## PROVIDED RECORDS
******

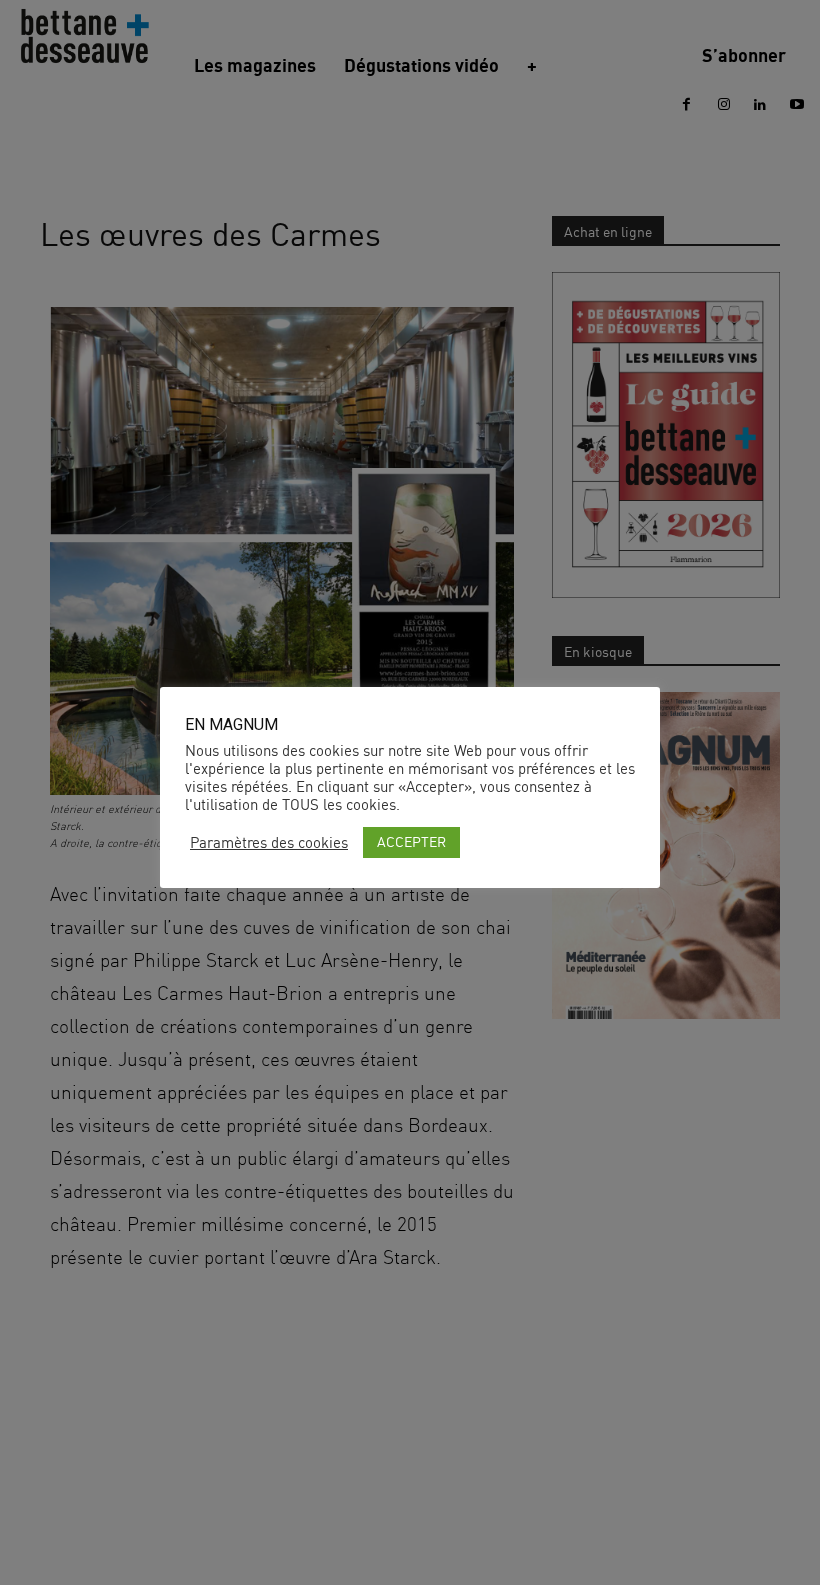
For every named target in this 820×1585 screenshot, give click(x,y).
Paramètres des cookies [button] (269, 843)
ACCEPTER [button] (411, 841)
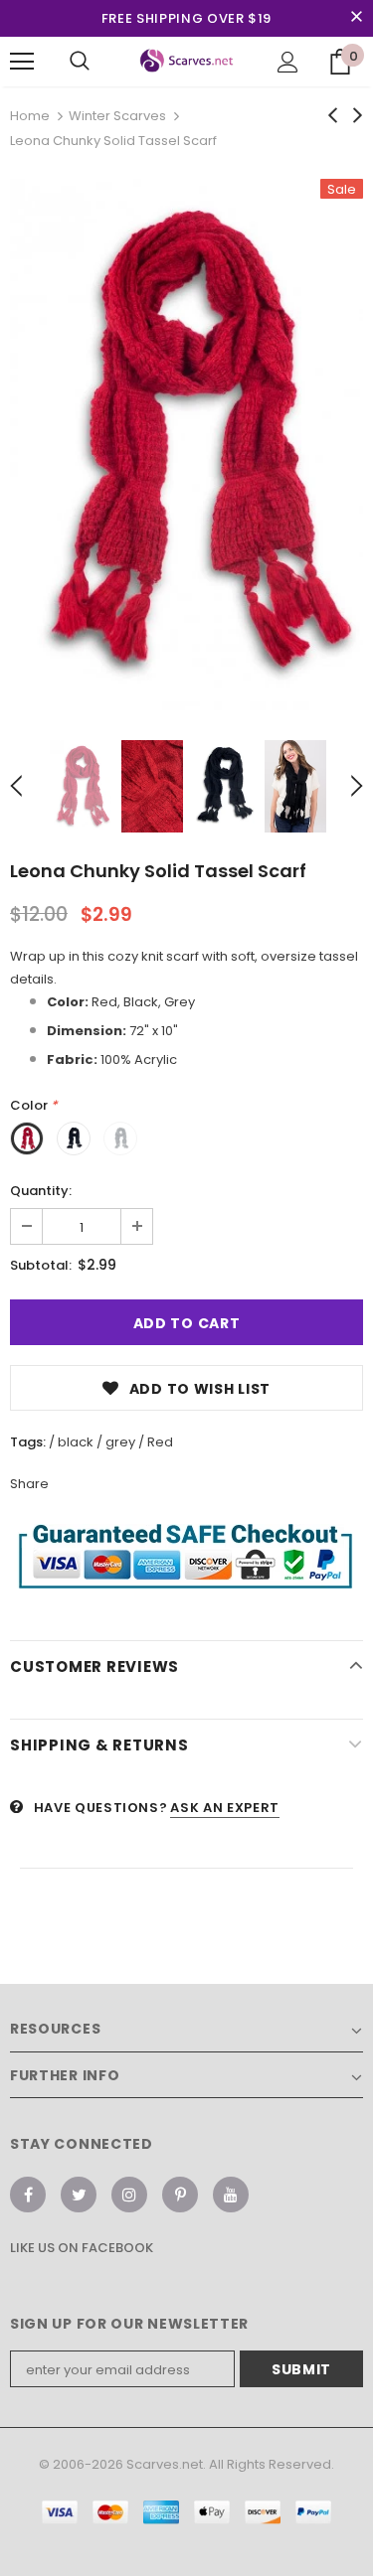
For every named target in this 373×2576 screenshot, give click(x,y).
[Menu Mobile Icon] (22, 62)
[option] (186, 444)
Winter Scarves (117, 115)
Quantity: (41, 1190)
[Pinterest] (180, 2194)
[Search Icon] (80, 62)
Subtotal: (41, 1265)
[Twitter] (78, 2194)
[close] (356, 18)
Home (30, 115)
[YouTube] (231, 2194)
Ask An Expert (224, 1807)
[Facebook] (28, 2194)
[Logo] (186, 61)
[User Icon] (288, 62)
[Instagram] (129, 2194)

******

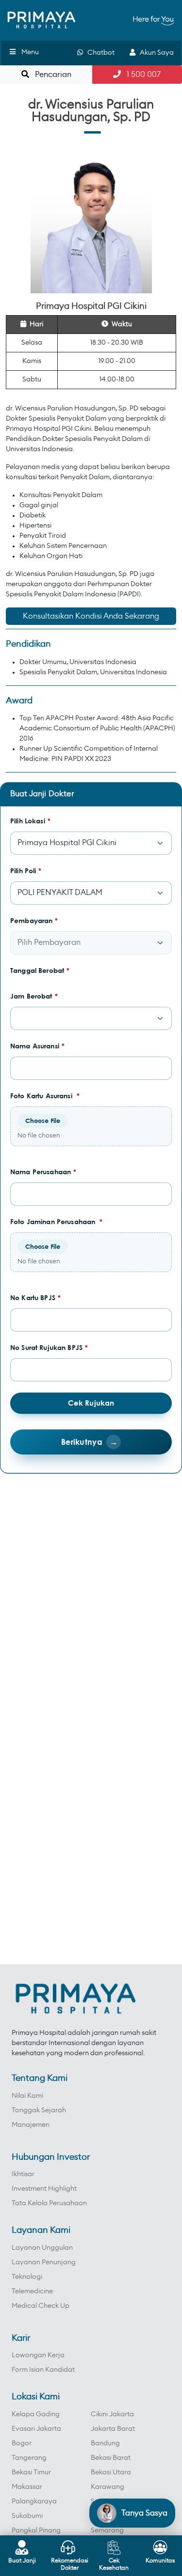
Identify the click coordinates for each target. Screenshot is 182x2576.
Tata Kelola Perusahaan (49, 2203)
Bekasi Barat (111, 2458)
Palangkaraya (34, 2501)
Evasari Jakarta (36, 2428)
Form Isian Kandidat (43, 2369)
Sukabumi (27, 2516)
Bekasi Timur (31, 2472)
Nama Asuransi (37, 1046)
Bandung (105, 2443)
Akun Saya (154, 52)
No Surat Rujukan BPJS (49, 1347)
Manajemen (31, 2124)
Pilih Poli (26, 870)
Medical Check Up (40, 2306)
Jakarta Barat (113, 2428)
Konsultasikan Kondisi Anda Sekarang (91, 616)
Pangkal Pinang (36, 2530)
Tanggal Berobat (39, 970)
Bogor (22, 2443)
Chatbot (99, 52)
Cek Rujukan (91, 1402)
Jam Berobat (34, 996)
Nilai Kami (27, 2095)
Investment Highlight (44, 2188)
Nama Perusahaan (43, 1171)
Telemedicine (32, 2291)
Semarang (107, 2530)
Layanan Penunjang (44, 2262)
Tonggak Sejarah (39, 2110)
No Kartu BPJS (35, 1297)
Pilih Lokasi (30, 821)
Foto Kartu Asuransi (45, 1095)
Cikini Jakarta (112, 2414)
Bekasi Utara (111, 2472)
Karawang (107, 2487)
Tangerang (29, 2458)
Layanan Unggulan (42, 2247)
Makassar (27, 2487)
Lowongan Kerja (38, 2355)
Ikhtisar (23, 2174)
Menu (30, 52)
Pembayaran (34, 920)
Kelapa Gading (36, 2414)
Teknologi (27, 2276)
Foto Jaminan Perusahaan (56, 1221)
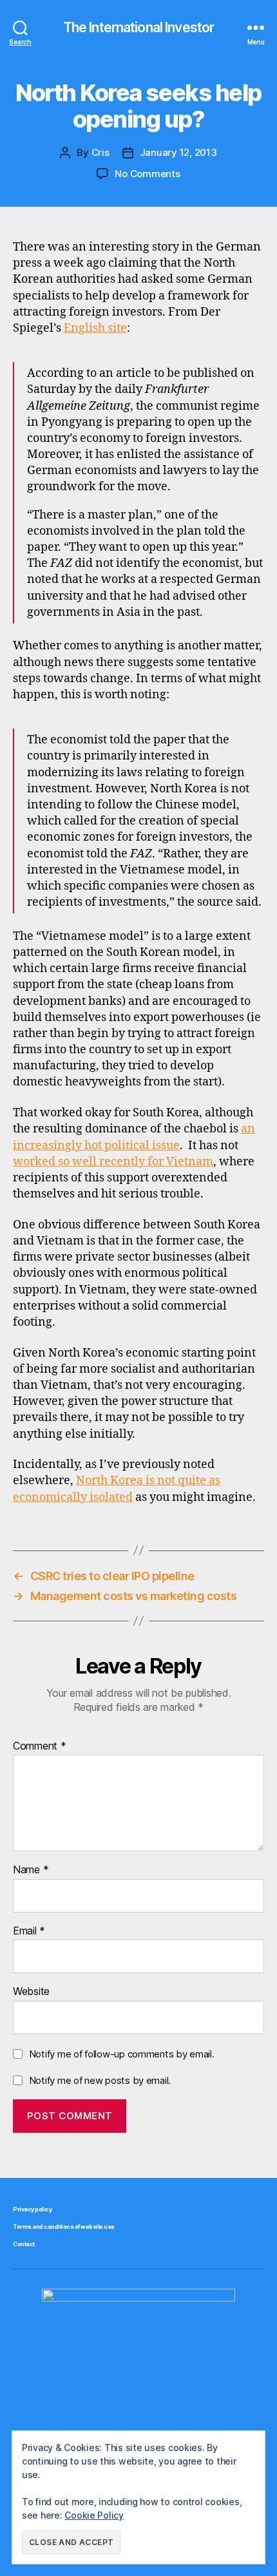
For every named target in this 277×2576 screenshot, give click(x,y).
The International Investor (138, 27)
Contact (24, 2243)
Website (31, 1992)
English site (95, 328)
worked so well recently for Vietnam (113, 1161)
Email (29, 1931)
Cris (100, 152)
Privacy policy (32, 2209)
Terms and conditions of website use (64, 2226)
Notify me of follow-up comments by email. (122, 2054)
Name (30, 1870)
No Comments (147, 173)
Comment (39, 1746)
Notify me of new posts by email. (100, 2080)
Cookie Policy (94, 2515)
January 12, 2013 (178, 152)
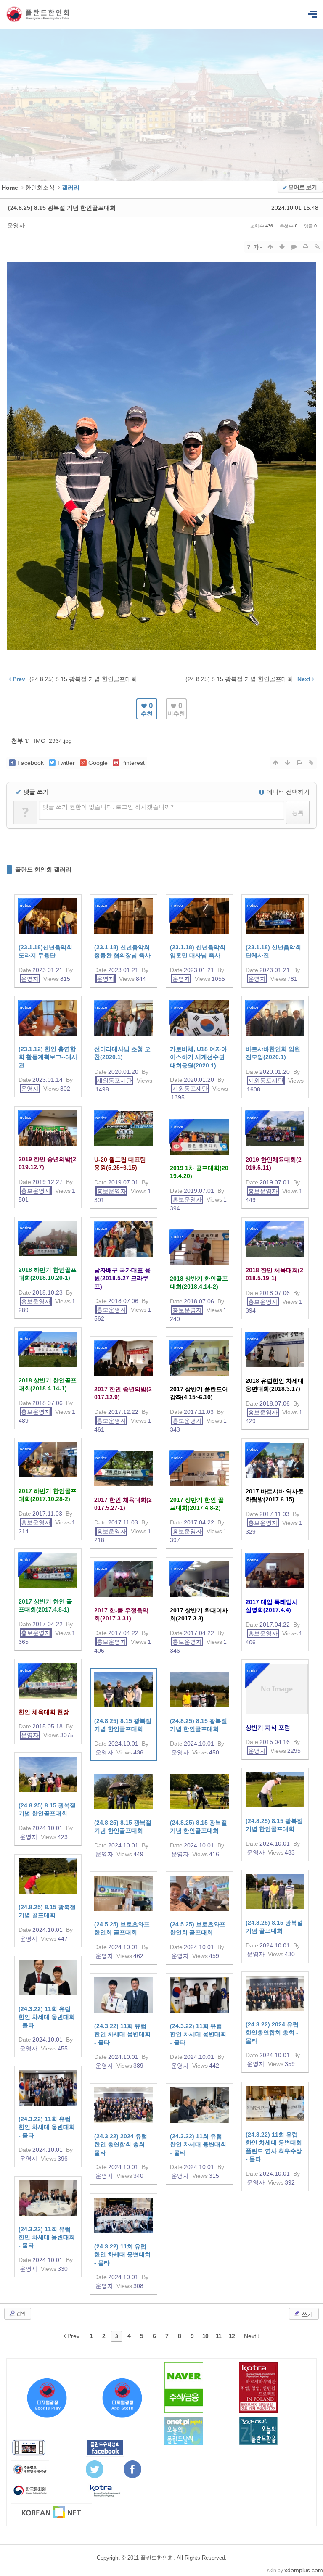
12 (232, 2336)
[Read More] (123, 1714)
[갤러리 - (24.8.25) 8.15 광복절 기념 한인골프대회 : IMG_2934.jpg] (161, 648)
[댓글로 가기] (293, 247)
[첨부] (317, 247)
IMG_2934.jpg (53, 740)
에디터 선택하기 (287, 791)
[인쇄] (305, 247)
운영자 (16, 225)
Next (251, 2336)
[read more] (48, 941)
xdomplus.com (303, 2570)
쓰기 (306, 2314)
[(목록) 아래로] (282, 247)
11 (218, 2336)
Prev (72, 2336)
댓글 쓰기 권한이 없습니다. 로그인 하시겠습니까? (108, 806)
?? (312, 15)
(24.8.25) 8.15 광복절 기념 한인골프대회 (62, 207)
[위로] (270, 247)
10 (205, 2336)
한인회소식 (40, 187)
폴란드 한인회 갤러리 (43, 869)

******

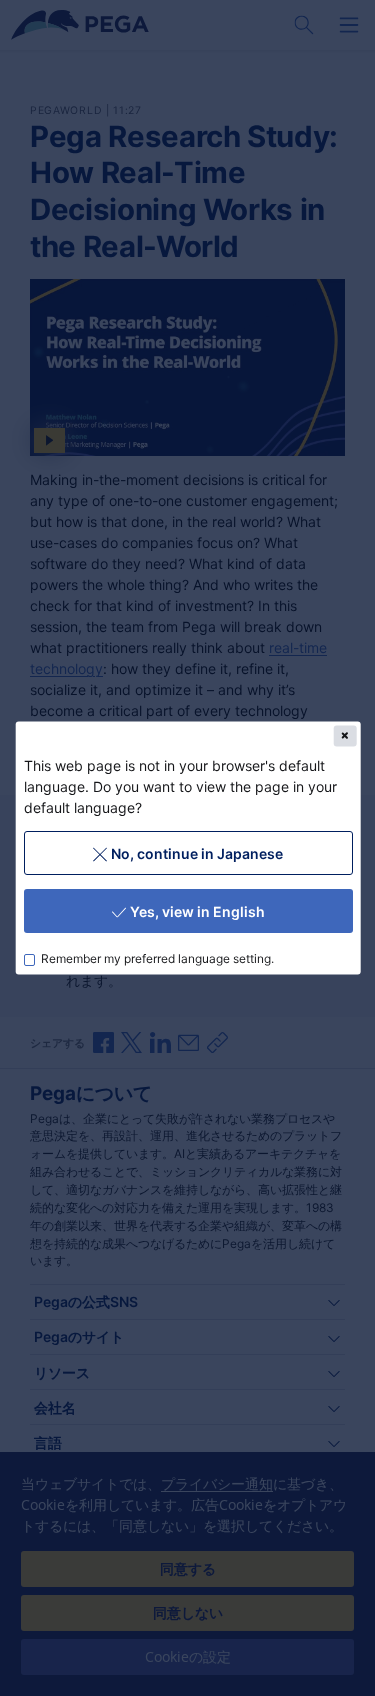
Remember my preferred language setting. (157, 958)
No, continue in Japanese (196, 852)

******

## WHAT THE EXERCISE ASKS
Restate the lines above from the one containing "For every named target in this 820×1585" through the one containing "[Instagram] (129, 2194)", inclusive, exactly and without pictures.

## WRITTEN ANSWER
For every named target in this 820×1585 screenshot, give click(x,y).
Paramètres des cookies [button] (269, 843)
ACCEPTER [button] (411, 841)
For every named target in this 373×2576 screenshot, give click(x,y).
[Menu Mobile Icon] (22, 62)
[option] (186, 444)
Winter Scarves (117, 115)
Quantity: (41, 1190)
[Pinterest] (180, 2194)
[Search Icon] (80, 62)
Subtotal: (41, 1265)
[Twitter] (78, 2194)
[close] (356, 18)
Home (30, 115)
[YouTube] (231, 2194)
Ask An Expert (224, 1807)
[Facebook] (28, 2194)
[Logo] (186, 61)
[User Icon] (288, 62)
[Instagram] (129, 2194)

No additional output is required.